EXERCISE INSTRUCTIONS
The answer is every line in the data below that contains the word "button".

START GIVEN INFORMATION

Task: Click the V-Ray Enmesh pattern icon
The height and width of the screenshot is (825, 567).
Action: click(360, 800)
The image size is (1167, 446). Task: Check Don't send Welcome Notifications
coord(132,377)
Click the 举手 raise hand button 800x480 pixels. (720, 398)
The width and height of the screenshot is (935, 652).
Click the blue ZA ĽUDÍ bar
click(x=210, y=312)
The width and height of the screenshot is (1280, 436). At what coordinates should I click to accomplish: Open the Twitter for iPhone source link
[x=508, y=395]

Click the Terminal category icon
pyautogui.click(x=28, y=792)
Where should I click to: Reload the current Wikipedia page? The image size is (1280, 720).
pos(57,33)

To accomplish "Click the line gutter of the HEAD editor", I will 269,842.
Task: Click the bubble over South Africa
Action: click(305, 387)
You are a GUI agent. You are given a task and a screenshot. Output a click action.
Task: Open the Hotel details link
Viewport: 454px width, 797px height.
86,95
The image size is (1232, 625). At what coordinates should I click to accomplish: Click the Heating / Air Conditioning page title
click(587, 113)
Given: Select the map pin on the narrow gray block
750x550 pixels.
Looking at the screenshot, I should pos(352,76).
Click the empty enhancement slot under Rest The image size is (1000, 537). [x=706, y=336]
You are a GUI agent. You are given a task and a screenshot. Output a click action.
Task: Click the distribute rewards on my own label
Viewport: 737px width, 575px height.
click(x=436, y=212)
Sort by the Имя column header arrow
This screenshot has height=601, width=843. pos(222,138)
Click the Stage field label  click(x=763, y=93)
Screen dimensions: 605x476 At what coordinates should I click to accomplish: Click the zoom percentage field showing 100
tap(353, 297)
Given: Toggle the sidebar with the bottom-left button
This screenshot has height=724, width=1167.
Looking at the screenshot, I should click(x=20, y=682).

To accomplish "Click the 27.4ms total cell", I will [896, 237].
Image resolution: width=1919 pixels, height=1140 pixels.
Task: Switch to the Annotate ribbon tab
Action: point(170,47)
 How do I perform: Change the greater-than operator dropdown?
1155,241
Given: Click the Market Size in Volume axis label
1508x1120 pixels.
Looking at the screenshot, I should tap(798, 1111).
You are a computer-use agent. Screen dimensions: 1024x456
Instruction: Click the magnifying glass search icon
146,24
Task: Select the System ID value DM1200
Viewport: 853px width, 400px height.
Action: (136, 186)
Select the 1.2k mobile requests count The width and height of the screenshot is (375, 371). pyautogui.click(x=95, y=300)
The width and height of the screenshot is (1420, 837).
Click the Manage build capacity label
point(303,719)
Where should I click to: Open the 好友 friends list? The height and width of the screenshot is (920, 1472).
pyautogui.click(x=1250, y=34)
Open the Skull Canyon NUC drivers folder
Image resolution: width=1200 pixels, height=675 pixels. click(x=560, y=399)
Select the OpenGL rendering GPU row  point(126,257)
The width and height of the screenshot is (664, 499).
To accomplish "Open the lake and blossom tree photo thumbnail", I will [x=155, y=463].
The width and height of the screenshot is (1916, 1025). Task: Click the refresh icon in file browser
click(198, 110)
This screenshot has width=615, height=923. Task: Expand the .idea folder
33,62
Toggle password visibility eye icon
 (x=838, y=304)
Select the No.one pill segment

END GIVEN INFORMATION

SOLUTION TO THE PROBLEM
Click the 举手 raise hand button 800x480 pixels. (720, 398)
Given: Toggle the sidebar with the bottom-left button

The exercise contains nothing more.